回到小區以後,優優也沒有立刻回家,而是沿著最外圈的圍牆繞著遠路。
他是在學校把作業寫完才回來的,現在時間已經不早了。
周遭重新安靜下來,既沒了繁華街道的吵鬧,也沒有另一個說話的人。
月亮也不知道藏到了哪裡去,只有黑洞洞的天。
積鬱在心底的東西總愛在黑暗中冒頭,空蕩蕩的腦子開始不受控地滋生無法帶給人安慰的想法和情緒。
很難過的時候,優優喜歡在外面一直一直走路,大口呼吸外面的空氣。
哪怕是沒有花草香只卷著塵土的空氣也好過沉悶的小屋子。
他沿著小區的圍牆又慢吞吞地繞了兩圈,直到樓棟上幾乎找不到任何一個亮起的小窗才往家走。
踩在腳下的步子很輕,並沒激起樓梯間的感應燈,走到最後一層階梯下時,樓道的燈光卻倏然亮起。
男人高大的身影佇立在門邊。
“怎麼這麼晚才回來?”
其實細數起來,他們兩個人見過的面掰著手指頭加在一起也是寥寥無幾,但再次面對這場景,優優已經很能適應。

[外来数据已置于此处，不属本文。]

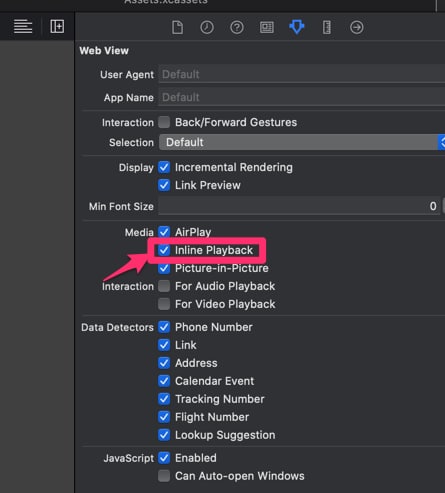Click the App Name text field
Viewport: 445px width, 493px height.
pyautogui.click(x=302, y=97)
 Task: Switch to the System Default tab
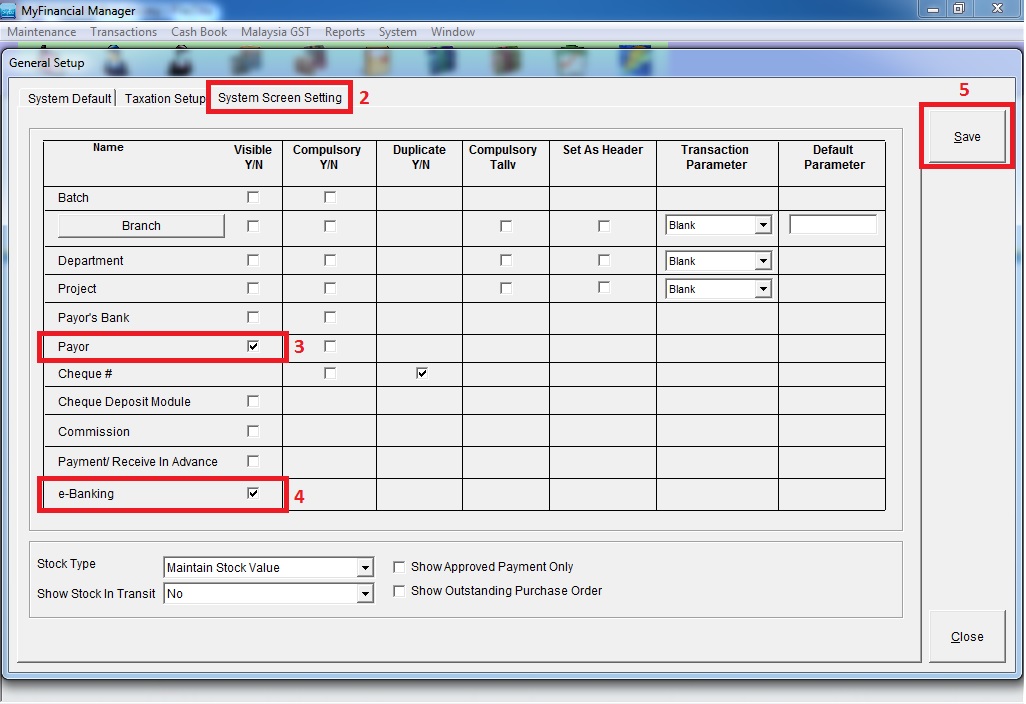click(x=69, y=99)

他沒被突然出現在家門口的男人嚇到,甚至於,在這一刻空氣中似乎流動著某種異樣的默契。
視線下意識落到孫斯奕翻卷起的衣袖之下,那截結實的小臂這一次面板完好,沒再有什麼冒著鮮血的傷口,上一次那道傷口只剩下一點淺淺的疤痕。
只是仔細看,旁邊的那塊面板似乎還攀著一道沒見過的新的疤痕,也是淺淺的並不明顯。
他抿著唇低低應了聲,踩著水泥階梯上去,掏出兜裡的鐵質鑰匙開啟了門。
兩個人都沒開口,沉默地站在門口換好了鞋。
優優轉身要向屋裡走,抬起頭的瞬間下巴尖卻忽地被人挑了過去。
臉頰被人抬著微微偏轉些許,已經乾涸的淚痕和發紅乾澀的眼尾在燈光下無所遁形。
孫斯奕垂眸看著他,話中沒什麼情緒,“哭了?”
優優下意識抹了把臉,才撥開下巴上那隻大手,小聲說了句沒事就自己轉身往臥室走。
吊燈啪嗒亮起,不大的小房間裡瞬間亮堂堂的。
床上鋪著一套鵝黃色的床單,印著小熊頭的卡通花紋,是孫斯奕之前買來的。
那人當初一口氣送來了很多套床上用品。
毛茸茸的大熊這時候靠在床頭,懷裡還疊著一個小熊。
優優進了臥室便徑直到書桌前坐下,安靜半晌才蹬了拖鞋抱住自己曲起的膝蓋。
他身形小,整個人在椅子上蜷成了一小個。
指尖從桌子上撿起一顆可樂糖窸窸窣窣剝了糖紙塞進嘴裡。
孫斯奕站在臥室門口,並沒開口打斷這異樣的安靜。
優優也沒回頭,但他剛剛聽到孫斯奕走到門口的不重的腳步聲。
可樂糖在口腔裡漸漸漫開甜,直到那顆糖球小了一圈,他才忽然出了聲,“哥哥。”
孫斯奕的目光始終落在他身上,聽到他開口便不輕不重地應了一聲。
蹲坐在椅子上的人還縮著腦袋,細瘦的指尖摳在膝蓋下方柔軟的布料上。
短時間內對逃避現實的渴望讓腦子變得糊塗,在這一時片刻,心底裡湧出的情緒並不能牽引著他思考這樣的後果是什麼。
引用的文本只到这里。